Jormundgandr shook his head. "Oh no, you're not going to just magic yourself over there, or use any of the human contraptions to take you. I will take you to them. I can then be assured that you have arrived safely on that shore, and I shall have your company for a while longer."
"Thank you, my friend," Loki repeated, genuine gratitude lining his entire frame.
~oOo~
It was dark when Jormundgandr brought Loki to the shores of Long Island, and they were able to exchange their farewells unseen before Jormundgandr returned to the ocean depths. Loki would have to go on foot from there.
Ten minutes of walking later, and he'd found a path. Ten minutes more, and a somewhat arbitrary looking gateway – there were no visible walls attached to it, after all – came into view. There was a farm-house sort of building a bit beyond that. He was a mere fifteen feet from that gate when a roar sounded out from behind him.
Loki turned, careful to keep his son shielded as much as possible as he held the sleeping toddler between his left arm and his chest.
"Ah, the Minotaur," Loki murmured to himself. "It's still kicking around? How quaint."
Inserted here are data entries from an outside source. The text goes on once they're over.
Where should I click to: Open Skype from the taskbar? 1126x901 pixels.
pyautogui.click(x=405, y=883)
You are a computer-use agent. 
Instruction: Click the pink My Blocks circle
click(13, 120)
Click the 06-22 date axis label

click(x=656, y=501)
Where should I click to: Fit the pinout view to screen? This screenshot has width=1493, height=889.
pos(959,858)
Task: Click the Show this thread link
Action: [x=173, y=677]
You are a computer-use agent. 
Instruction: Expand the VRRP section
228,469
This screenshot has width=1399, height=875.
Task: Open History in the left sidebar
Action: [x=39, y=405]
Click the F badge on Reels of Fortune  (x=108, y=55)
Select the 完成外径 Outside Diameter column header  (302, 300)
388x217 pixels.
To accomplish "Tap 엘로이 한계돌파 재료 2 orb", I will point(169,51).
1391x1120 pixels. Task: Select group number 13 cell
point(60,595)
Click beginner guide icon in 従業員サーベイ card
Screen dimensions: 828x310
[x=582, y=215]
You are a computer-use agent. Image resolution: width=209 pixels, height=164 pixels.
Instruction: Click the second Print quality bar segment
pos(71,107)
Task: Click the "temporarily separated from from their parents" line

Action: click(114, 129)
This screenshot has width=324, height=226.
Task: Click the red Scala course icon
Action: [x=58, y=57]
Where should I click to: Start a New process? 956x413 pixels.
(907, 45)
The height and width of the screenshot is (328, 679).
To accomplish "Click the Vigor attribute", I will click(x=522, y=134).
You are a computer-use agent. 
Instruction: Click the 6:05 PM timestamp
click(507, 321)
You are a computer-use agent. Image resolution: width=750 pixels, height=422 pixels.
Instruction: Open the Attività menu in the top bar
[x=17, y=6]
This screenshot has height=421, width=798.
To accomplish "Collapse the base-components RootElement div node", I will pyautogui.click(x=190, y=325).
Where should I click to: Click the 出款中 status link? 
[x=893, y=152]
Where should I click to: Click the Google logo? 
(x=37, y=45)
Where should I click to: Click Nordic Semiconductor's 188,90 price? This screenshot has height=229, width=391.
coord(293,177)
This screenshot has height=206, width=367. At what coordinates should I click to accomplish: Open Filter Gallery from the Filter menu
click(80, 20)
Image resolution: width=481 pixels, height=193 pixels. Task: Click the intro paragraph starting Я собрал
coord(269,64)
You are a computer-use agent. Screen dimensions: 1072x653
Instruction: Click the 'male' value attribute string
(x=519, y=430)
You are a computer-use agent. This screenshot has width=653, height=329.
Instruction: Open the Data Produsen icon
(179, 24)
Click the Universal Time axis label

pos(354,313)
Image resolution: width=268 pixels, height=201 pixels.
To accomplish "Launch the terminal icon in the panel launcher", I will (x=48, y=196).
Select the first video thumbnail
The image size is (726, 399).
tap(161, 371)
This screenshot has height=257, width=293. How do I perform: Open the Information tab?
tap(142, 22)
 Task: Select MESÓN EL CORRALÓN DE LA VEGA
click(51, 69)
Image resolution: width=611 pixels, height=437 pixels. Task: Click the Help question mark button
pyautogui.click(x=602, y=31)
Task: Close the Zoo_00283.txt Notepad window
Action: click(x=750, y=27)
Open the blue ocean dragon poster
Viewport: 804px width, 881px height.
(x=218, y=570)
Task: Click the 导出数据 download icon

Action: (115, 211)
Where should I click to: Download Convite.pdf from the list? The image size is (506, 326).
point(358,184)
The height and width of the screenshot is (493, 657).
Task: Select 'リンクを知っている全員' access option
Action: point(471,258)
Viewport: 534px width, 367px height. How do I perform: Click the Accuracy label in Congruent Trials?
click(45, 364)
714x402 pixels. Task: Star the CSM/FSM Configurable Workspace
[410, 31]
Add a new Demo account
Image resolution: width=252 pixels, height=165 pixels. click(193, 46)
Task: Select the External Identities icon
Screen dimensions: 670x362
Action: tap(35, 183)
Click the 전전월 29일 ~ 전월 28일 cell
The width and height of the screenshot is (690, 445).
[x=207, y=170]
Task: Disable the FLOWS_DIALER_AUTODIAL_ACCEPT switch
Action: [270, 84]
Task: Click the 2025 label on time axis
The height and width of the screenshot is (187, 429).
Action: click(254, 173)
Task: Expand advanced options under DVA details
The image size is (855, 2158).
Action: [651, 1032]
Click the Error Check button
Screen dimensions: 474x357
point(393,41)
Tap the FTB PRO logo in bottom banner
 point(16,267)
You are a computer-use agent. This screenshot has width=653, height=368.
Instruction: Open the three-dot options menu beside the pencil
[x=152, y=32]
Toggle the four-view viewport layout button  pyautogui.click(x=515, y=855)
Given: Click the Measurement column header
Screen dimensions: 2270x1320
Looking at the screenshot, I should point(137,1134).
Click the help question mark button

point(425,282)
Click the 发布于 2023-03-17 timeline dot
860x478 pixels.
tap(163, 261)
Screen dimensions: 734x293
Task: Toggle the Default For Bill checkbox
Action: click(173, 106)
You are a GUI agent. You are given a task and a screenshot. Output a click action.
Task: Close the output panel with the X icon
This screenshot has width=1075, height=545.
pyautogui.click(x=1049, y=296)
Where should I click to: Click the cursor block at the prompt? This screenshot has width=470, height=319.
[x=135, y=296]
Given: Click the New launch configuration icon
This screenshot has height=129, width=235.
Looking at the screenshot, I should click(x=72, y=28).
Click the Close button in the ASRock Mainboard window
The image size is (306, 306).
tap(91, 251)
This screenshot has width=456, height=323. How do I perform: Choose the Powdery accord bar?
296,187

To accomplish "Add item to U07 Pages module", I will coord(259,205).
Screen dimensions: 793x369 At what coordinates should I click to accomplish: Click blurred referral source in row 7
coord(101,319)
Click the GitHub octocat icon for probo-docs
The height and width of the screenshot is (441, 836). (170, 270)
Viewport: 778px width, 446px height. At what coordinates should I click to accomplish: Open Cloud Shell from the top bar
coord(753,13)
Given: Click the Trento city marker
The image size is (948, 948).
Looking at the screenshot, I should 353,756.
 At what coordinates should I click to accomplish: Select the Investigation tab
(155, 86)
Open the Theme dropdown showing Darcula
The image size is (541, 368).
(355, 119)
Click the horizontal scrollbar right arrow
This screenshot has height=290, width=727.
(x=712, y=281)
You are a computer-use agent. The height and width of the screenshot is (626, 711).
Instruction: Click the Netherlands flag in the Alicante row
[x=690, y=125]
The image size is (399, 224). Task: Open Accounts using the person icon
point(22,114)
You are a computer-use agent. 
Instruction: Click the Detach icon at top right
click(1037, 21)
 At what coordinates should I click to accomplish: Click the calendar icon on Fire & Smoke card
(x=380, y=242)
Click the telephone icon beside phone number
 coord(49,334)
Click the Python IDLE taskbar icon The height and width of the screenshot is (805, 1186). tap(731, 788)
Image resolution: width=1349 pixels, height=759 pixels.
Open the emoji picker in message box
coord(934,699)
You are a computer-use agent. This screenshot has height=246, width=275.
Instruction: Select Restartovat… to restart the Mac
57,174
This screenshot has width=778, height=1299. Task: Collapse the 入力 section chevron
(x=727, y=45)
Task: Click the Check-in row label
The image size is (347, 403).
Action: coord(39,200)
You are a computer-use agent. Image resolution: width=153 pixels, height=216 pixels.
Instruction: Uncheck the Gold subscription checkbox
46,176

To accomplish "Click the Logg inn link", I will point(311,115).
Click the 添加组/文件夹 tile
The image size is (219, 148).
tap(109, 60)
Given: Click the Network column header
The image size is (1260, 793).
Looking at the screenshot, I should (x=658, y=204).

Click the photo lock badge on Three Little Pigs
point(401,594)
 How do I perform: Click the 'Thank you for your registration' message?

Loki was frequently recognised as the god of mischief. He was often mistaken for the god of lies – he was a silver-tongue and had a way with words, but he wasn't really interested in lying. Lies had a nasty way of catching up with a person. Disseminating the truth, on the other hand, was much more fun. It was a frustratingly common misconception that he was a god of 'evil'. He wasn't. Well, not as such. A trickster was not automatically evil, and evil was a very different thing to wicked. The tricksters just laughed when others fumed and struggled to regain their dignity, and were almost unhealthily fond of orchestrated chaos. There were some who thought he was a god of madness. He was, technically, but that was more the 'previous' Loki, and he'd inherited the title. Still, his antics were forever driving those around him crazy, so it wasn't completely unmerited for himself. It was regularly forgotten that he was also the god of the hearth – and of fire.
Loki conjured a fireball in his free hand, took a moment to consider its size as the Minotaur continued to charge at him, and then threw it at the beast. With the deft flick of one who prefers throwing knives, or indeed any knives, for their weapon, the fireball flew straight and true into the massive torso of the beast.
Loki watched dispassionately for a moment as the monster burned, but didn't care to witness its expiration and cremation. He had places to be.
~oOo~
Calmly, unerringly, and without looking to the left or to the right, Loki walked up to the blue farm-house-like structure that had been visible from the arbitrary gate near where he'd disposed of the Minotaur. If he had cared to look around, he would have seen one or two young people halting in their tasks to stare at him in confusion.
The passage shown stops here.